__Source data__:
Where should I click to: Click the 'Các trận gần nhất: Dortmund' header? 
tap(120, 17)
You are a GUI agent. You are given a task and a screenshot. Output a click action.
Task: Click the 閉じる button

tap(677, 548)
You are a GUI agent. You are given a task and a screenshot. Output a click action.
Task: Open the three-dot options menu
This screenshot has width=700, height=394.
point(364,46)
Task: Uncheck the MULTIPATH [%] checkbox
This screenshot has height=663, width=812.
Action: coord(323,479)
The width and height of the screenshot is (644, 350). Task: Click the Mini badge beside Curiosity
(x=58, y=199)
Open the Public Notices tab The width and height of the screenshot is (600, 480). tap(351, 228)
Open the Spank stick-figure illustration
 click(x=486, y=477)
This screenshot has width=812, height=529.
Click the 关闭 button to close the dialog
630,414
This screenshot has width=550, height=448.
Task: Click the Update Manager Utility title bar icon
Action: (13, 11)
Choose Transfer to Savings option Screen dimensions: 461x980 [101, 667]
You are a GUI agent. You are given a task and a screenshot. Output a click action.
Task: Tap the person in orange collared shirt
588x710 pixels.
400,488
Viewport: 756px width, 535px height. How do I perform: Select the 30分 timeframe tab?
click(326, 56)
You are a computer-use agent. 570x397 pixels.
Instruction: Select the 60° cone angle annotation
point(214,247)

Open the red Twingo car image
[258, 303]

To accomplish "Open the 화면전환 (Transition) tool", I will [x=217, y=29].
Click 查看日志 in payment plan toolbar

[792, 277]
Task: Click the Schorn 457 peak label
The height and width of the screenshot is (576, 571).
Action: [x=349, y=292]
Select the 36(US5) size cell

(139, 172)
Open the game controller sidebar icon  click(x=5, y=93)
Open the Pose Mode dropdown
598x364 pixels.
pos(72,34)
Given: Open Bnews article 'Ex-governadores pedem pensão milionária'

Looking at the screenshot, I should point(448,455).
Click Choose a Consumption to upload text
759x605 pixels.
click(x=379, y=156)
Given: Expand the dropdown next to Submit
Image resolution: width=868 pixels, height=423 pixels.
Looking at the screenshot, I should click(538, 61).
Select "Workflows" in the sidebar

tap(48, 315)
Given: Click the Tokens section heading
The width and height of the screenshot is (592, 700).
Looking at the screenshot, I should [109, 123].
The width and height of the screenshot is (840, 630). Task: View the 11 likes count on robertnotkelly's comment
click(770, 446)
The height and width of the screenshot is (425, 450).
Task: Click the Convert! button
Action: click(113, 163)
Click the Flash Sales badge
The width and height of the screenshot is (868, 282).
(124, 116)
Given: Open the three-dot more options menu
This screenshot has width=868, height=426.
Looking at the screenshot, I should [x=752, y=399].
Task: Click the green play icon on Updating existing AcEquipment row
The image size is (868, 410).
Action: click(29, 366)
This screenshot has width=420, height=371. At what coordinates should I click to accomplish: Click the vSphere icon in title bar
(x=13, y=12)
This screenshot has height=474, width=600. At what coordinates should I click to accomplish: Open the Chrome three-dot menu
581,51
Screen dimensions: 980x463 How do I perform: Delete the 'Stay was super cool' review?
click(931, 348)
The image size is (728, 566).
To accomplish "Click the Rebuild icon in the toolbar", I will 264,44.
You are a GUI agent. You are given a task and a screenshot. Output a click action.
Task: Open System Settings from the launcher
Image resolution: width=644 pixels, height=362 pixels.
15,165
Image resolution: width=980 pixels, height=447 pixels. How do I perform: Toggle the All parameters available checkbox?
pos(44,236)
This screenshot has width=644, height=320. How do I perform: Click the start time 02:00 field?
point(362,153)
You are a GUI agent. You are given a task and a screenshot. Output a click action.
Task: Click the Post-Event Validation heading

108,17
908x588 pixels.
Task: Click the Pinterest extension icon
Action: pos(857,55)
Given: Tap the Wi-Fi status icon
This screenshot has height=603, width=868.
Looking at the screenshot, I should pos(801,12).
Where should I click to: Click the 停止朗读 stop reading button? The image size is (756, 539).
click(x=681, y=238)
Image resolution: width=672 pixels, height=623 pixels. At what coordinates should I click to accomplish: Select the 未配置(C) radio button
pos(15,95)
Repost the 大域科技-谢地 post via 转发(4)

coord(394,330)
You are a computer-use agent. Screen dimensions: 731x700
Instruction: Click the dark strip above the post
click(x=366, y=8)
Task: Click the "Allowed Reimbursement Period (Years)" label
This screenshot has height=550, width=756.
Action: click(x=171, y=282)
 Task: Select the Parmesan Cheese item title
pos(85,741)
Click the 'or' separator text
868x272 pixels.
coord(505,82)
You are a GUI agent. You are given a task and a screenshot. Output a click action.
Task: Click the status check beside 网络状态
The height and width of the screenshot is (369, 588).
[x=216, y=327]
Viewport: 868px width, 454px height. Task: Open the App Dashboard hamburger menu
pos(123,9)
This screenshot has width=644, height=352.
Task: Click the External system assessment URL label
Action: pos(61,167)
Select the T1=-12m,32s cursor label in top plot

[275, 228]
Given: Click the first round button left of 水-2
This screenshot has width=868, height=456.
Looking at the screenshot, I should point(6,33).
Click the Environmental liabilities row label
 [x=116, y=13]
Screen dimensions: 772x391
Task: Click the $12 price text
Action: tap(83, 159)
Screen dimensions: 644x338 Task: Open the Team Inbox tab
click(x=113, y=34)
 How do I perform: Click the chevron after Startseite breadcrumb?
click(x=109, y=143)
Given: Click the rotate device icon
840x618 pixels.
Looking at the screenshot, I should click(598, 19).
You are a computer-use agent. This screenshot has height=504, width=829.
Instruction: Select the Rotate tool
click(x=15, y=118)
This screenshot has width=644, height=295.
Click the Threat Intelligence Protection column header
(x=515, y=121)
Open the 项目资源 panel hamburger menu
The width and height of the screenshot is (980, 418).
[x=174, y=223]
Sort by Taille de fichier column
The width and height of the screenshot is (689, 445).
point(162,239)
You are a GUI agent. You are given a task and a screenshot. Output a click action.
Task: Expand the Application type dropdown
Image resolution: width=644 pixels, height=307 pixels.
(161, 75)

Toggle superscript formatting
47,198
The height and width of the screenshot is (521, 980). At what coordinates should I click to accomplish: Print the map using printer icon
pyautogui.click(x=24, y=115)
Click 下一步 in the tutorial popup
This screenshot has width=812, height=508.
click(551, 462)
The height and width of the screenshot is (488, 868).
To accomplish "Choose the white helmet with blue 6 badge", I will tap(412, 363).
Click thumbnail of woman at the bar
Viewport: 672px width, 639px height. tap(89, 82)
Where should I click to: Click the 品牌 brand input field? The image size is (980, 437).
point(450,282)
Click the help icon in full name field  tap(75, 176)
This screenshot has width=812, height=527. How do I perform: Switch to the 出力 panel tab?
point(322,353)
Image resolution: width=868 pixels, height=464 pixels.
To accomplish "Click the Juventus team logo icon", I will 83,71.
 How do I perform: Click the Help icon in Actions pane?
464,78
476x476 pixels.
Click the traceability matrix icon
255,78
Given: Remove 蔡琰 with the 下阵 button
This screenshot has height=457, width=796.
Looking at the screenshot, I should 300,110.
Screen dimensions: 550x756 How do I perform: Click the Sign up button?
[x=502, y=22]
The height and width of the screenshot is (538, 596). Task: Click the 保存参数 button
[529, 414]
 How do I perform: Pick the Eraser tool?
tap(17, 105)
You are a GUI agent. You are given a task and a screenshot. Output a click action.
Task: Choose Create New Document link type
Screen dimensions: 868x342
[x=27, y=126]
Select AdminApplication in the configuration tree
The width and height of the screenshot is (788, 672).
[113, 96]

__Task requirements__: Transcribe the full listing, word for word.

__Solution for this problem__:
Where should I click to: Click the 'Các trận gần nhất: Dortmund' header? 
tap(120, 17)
You are a GUI agent. You are given a task and a screenshot. Output a click action.
Task: Click the 閉じる button

tap(677, 548)
You are a GUI agent. You are given a task and a screenshot. Output a click action.
Task: Open the three-dot options menu
This screenshot has width=700, height=394.
point(364,46)
Task: Uncheck the MULTIPATH [%] checkbox
This screenshot has height=663, width=812.
Action: coord(323,479)
The width and height of the screenshot is (644, 350). Task: Click the Mini badge beside Curiosity
(x=58, y=199)
Open the Public Notices tab The width and height of the screenshot is (600, 480). tap(351, 228)
Open the Spank stick-figure illustration
 click(x=486, y=477)
This screenshot has width=812, height=529.
Click the 关闭 button to close the dialog
630,414
This screenshot has width=550, height=448.
Task: Click the Update Manager Utility title bar icon
Action: (13, 11)
Choose Transfer to Savings option Screen dimensions: 461x980 [101, 667]
You are a GUI agent. You are given a task and a screenshot. Output a click action.
Task: Tap the person in orange collared shirt
588x710 pixels.
400,488
Viewport: 756px width, 535px height. How do I perform: Select the 30分 timeframe tab?
click(326, 56)
You are a computer-use agent. 570x397 pixels.
Instruction: Select the 60° cone angle annotation
point(214,247)

Open the red Twingo car image
[258, 303]

To accomplish "Open the 화면전환 (Transition) tool", I will [x=217, y=29].
Click 查看日志 in payment plan toolbar

[792, 277]
Task: Click the Schorn 457 peak label
The height and width of the screenshot is (576, 571).
Action: [x=349, y=292]
Select the 36(US5) size cell

(139, 172)
Open the game controller sidebar icon  click(x=5, y=93)
Open the Pose Mode dropdown
598x364 pixels.
pos(72,34)
Given: Open Bnews article 'Ex-governadores pedem pensão milionária'

Looking at the screenshot, I should point(448,455).
Click Choose a Consumption to upload text
759x605 pixels.
click(x=379, y=156)
Given: Expand the dropdown next to Submit
Image resolution: width=868 pixels, height=423 pixels.
Looking at the screenshot, I should click(538, 61).
Select "Workflows" in the sidebar

tap(48, 315)
Given: Click the Tokens section heading
The width and height of the screenshot is (592, 700).
Looking at the screenshot, I should [109, 123].
The width and height of the screenshot is (840, 630). Task: View the 11 likes count on robertnotkelly's comment
click(770, 446)
The height and width of the screenshot is (425, 450).
Task: Click the Convert! button
Action: click(113, 163)
Click the Flash Sales badge
The width and height of the screenshot is (868, 282).
(124, 116)
Given: Open the three-dot more options menu
This screenshot has width=868, height=426.
Looking at the screenshot, I should [x=752, y=399].
Task: Click the green play icon on Updating existing AcEquipment row
The image size is (868, 410).
Action: click(29, 366)
This screenshot has width=420, height=371. At what coordinates should I click to accomplish: Click the vSphere icon in title bar
(x=13, y=12)
This screenshot has height=474, width=600. At what coordinates should I click to accomplish: Open the Chrome three-dot menu
581,51
Screen dimensions: 980x463 How do I perform: Delete the 'Stay was super cool' review?
click(931, 348)
The image size is (728, 566).
To accomplish "Click the Rebuild icon in the toolbar", I will 264,44.
You are a GUI agent. You are given a task and a screenshot. Output a click action.
Task: Open System Settings from the launcher
Image resolution: width=644 pixels, height=362 pixels.
15,165
Image resolution: width=980 pixels, height=447 pixels. How do I perform: Toggle the All parameters available checkbox?
pos(44,236)
This screenshot has width=644, height=320. How do I perform: Click the start time 02:00 field?
point(362,153)
You are a GUI agent. You are given a task and a screenshot. Output a click action.
Task: Click the Post-Event Validation heading

108,17
908x588 pixels.
Task: Click the Pinterest extension icon
Action: pos(857,55)
Given: Tap the Wi-Fi status icon
This screenshot has height=603, width=868.
Looking at the screenshot, I should pos(801,12).
Where should I click to: Click the 停止朗读 stop reading button? The image size is (756, 539).
click(x=681, y=238)
Image resolution: width=672 pixels, height=623 pixels. At what coordinates should I click to accomplish: Select the 未配置(C) radio button
pos(15,95)
Repost the 大域科技-谢地 post via 转发(4)

coord(394,330)
You are a computer-use agent. Screen dimensions: 731x700
Instruction: Click the dark strip above the post
click(x=366, y=8)
Task: Click the "Allowed Reimbursement Period (Years)" label
This screenshot has height=550, width=756.
Action: click(x=171, y=282)
 Task: Select the Parmesan Cheese item title
pos(85,741)
Click the 'or' separator text
868x272 pixels.
coord(505,82)
You are a GUI agent. You are given a task and a screenshot. Output a click action.
Task: Click the status check beside 网络状态
The height and width of the screenshot is (369, 588).
[x=216, y=327]
Viewport: 868px width, 454px height. Task: Open the App Dashboard hamburger menu
pos(123,9)
This screenshot has width=644, height=352.
Task: Click the External system assessment URL label
Action: pos(61,167)
Select the T1=-12m,32s cursor label in top plot

[275, 228]
Given: Click the first round button left of 水-2
This screenshot has width=868, height=456.
Looking at the screenshot, I should point(6,33).
Click the Environmental liabilities row label
 [x=116, y=13]
Screen dimensions: 772x391
Task: Click the $12 price text
Action: tap(83, 159)
Screen dimensions: 644x338 Task: Open the Team Inbox tab
click(x=113, y=34)
 How do I perform: Click the chevron after Startseite breadcrumb?
click(x=109, y=143)
Given: Click the rotate device icon
840x618 pixels.
Looking at the screenshot, I should click(598, 19).
You are a computer-use agent. This screenshot has height=504, width=829.
Instruction: Select the Rotate tool
click(x=15, y=118)
This screenshot has width=644, height=295.
Click the Threat Intelligence Protection column header
(x=515, y=121)
Open the 项目资源 panel hamburger menu
The width and height of the screenshot is (980, 418).
[x=174, y=223]
Sort by Taille de fichier column
The width and height of the screenshot is (689, 445).
point(162,239)
You are a GUI agent. You are given a task and a screenshot. Output a click action.
Task: Expand the Application type dropdown
Image resolution: width=644 pixels, height=307 pixels.
(161, 75)

Toggle superscript formatting
47,198
The height and width of the screenshot is (521, 980). At what coordinates should I click to accomplish: Print the map using printer icon
pyautogui.click(x=24, y=115)
Click 下一步 in the tutorial popup
This screenshot has width=812, height=508.
click(551, 462)
The height and width of the screenshot is (488, 868).
To accomplish "Choose the white helmet with blue 6 badge", I will tap(412, 363).
Click thumbnail of woman at the bar
Viewport: 672px width, 639px height. tap(89, 82)
Where should I click to: Click the 品牌 brand input field? The image size is (980, 437).
point(450,282)
Click the help icon in full name field  tap(75, 176)
This screenshot has width=812, height=527. How do I perform: Switch to the 出力 panel tab?
point(322,353)
Image resolution: width=868 pixels, height=464 pixels.
To accomplish "Click the Juventus team logo icon", I will 83,71.
 How do I perform: Click the Help icon in Actions pane?
464,78
476x476 pixels.
Click the traceability matrix icon
255,78
Given: Remove 蔡琰 with the 下阵 button
This screenshot has height=457, width=796.
Looking at the screenshot, I should 300,110.
Screen dimensions: 550x756 How do I perform: Click the Sign up button?
[x=502, y=22]
The height and width of the screenshot is (538, 596). Task: Click the 保存参数 button
[529, 414]
 How do I perform: Pick the Eraser tool?
tap(17, 105)
You are a GUI agent. You are given a task and a screenshot. Output a click action.
Task: Choose Create New Document link type
Screen dimensions: 868x342
[x=27, y=126]
Select AdminApplication in the configuration tree
The width and height of the screenshot is (788, 672).
[113, 96]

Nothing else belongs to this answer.